Grant Govt. Medical College and Sir J.J Hospital, India

Title: A prospective cross-sectional study to evaluate the economic burden of patients diagnosed with depression in a tertiary care hospital

Biography

Biography: Femina Dawer

Abstract

Abstract

Statement of the Problem: Depression is a common psychiatric disorder having important medical, social and psychological consequences. It is a disorder associated with enormous burden in terms of reduced quality of life as well as direct and indirect costs. It is a well -known fact that the majority of the economic burden of depression results from non- depression expenditures. Hence, the study was undertaken to evaluate economic burden of depression. The purpose of this study is to evaluate the cost off depression in terms of direct and indirect costs.
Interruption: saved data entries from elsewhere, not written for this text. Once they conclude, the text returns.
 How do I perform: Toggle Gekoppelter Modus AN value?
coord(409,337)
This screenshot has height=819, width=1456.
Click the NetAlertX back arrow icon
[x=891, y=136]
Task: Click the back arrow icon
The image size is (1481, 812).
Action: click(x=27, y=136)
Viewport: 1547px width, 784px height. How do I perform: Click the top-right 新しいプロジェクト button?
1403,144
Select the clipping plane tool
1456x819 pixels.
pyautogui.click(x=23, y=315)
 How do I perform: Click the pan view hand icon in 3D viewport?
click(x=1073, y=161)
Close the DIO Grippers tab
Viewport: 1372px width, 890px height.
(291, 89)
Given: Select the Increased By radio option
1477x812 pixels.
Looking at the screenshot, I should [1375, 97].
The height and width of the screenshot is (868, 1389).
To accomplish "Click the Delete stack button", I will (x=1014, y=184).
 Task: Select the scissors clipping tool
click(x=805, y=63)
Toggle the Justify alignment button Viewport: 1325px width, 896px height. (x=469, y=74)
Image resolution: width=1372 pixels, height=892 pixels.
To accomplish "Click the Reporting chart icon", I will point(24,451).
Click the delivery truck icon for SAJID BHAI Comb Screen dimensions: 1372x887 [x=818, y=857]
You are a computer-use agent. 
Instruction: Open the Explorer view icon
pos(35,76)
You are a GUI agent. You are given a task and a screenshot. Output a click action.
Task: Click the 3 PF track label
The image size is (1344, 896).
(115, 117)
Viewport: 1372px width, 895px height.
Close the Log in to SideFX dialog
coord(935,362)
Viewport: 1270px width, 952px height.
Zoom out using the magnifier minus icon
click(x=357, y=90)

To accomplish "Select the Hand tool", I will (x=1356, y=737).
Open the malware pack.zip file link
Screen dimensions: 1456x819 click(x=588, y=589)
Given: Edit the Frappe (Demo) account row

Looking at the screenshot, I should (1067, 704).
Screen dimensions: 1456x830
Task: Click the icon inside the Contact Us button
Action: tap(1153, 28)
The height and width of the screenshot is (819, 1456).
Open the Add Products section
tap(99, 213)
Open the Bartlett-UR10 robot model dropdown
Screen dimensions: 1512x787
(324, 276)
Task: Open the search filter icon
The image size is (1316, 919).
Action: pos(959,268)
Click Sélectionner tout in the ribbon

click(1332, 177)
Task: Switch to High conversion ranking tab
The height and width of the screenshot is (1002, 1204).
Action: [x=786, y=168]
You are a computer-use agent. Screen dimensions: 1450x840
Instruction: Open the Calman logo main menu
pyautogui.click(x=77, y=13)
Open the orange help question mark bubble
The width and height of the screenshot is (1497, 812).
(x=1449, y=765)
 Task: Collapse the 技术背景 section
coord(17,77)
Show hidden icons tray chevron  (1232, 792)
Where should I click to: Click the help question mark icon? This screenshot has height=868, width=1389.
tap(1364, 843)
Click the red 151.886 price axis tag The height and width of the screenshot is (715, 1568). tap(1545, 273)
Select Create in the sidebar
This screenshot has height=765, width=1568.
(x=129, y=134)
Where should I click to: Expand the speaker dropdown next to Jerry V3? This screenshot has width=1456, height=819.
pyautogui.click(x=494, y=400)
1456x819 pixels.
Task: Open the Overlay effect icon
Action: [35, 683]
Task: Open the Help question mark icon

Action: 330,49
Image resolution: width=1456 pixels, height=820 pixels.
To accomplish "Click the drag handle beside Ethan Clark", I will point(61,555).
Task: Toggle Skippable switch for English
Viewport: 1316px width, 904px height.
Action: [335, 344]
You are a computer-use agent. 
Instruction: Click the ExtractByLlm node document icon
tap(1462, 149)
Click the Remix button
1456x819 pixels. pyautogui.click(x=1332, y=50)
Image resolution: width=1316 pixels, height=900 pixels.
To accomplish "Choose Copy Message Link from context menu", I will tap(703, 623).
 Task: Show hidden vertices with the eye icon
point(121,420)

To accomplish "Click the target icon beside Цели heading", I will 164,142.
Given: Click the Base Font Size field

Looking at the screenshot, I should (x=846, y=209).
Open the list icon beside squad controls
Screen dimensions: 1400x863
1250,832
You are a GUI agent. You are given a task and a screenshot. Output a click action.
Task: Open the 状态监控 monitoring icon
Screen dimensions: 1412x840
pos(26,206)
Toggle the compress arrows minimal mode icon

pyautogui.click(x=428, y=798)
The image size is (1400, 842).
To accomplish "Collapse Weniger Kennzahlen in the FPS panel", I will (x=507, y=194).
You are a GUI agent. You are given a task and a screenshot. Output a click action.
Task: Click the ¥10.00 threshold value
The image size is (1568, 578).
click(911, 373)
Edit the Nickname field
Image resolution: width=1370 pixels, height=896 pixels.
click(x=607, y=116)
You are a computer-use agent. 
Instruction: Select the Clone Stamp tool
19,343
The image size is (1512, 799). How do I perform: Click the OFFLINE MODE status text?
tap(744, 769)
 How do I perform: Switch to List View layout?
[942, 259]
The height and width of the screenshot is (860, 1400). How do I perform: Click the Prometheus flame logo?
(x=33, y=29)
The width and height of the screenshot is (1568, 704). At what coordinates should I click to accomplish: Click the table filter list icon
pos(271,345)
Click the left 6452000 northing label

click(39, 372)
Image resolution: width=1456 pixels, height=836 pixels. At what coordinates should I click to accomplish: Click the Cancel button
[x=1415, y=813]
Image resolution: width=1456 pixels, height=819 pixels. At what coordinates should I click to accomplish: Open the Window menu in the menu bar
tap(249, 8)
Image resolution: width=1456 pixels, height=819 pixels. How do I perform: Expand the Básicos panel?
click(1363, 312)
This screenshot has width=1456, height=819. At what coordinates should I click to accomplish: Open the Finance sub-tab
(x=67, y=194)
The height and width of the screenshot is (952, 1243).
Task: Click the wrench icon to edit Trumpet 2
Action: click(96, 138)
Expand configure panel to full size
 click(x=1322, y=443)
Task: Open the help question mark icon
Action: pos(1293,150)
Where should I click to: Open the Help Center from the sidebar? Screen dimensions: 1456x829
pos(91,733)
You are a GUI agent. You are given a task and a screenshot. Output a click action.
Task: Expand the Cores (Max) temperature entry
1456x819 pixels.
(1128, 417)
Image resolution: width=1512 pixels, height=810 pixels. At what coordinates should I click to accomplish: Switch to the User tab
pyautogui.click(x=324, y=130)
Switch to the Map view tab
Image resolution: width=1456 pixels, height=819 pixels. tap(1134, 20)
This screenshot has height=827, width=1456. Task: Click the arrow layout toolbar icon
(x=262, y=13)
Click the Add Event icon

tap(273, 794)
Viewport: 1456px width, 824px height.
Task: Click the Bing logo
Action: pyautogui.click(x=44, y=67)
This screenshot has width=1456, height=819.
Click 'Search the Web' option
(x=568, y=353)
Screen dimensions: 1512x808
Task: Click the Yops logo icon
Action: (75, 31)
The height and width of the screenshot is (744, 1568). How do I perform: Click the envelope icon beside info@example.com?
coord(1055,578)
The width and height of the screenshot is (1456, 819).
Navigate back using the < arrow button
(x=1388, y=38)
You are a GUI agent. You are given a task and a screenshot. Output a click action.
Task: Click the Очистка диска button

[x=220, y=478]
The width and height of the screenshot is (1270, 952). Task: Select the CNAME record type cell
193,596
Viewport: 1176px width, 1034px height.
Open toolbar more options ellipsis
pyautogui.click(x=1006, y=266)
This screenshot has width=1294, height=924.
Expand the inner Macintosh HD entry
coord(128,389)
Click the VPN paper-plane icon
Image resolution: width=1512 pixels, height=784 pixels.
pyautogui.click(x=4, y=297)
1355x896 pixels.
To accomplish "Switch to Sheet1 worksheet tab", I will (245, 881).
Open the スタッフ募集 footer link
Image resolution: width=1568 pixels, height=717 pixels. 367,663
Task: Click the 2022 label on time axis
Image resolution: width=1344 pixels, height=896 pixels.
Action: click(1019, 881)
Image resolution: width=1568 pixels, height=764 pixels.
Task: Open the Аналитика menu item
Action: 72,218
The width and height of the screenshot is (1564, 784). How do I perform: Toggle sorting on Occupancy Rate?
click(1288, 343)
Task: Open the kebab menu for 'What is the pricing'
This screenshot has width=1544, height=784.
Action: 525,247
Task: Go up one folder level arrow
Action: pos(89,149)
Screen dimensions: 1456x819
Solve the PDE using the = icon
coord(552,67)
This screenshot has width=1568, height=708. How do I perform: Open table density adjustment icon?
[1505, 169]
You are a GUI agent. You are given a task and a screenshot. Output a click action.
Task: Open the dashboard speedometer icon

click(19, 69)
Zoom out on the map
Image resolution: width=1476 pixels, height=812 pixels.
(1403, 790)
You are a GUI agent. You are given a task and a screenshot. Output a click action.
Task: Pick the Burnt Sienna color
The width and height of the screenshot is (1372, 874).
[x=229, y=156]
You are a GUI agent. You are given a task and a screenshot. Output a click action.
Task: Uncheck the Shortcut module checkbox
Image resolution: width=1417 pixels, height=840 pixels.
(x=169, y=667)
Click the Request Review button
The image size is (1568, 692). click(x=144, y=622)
Methodology & Theoretical Orientation: 150 patients diagnosed with depression attending psychiatry OPD at Sir J.J. Group of Hospitals, Mumbai, fulfilling the inclusion criteria were explained about the study. Written informed consent were taken. Direct and Indirect costs were recorded in Structured Case Record Forms by interviewing the patients. Cost driving factors were identified.

Findings: Total annual direct cost was 6,378.16 INR while annual Indirect Cost was INR 16,860. Annual cost of Depression was 1NR 23,238.16/331.97 USD per patient. Total cost was 16.30% of per capita GDP 2018 among Depression patients in India. The annual economic burden of depression in India is 1.2% of GNP of India.

Conclusion & Significance: The indirect cost was almost thrice the direct costs. Hospitalisation cost and loss of working days due to depression was contributed the most to the direct costs and indirect costs respectively. Economic burden of Depression is found out to be 16.30% of per capita GDP in year 2018-2019.

Recommendation: Multi-centric studies to evaluate pharmaco-economic burden across the country and analyse the burden of the disease. Thus, shifting the approach to prevention rather treatment reducing the economic burden of the illness.